LMM BLOG
COMPOUND INTEREST EFFECT
The most important central banks have turned the interest rate screw vigorously in recent months and the expected interest rate hikes have now become reality. The market assumes that interest rates have already peaked, or at least have almost peaked. Moreover, looking at the yield curves, the expectation is gaining ground that interest rates will probably remain at elevated levels for some time to come. This means that investors can expect substantial interest income again. And thus the compound interest effect, which had almost been forgotten, is gaining in importance again. Or as Albert Einstein put it:
“The compound interest effect is the eighth wonder of the world. Those who understand it earn money and those who don’t, pay for it.”
In the past period of low interest rates, investors have come to terms with the fact that risk-free investments do not yield a return. In the coming years, things will look very different, as the following example illustrates.

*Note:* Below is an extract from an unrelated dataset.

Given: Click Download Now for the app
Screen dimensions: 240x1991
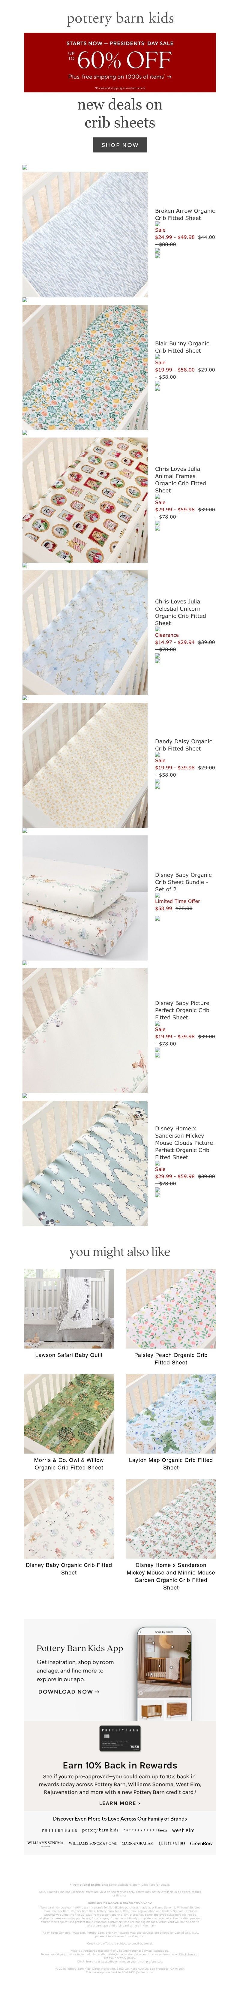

Example: We assume an invested capital of 100 and assume a constant interest rate of 5% over the next few years (note: the interest rate assumption roughly coincides with the USD interest rate curve as of 30.09.2023, see graph 2).
The performance of our investment can be divided into three components.
• The first component is the invested capital, which remains constant at 100 and is paid back at the end of the term.
• The second component is the annual interest of 5 %, which adds up linearly over the entire investment period and will amount to 75 after 15 years.
• The third component, compound interest, assumes that the interest received can be continuously reinvested at the interest rate of 5 %. Compound interest (marked in yellow) then develops exponentially and contributes more and more to the overall performance over time. In the example, it grows from practically 0 in the first years to a total of 33 after 15 years.
If we look at the total return over time, we see a doubling of the invested capital after about 14 years. As a rule of thumb, the rule of 70 can also be used to calculate the time needed to double the invested capital.
In summary, it can be said that in the current interest rate environment and with the help of the compound interest effect, interest income cannot be neglected.
However, in order to achieve a real increase in value, the admixture of other asset classes (especially shares) will continue to be necessary.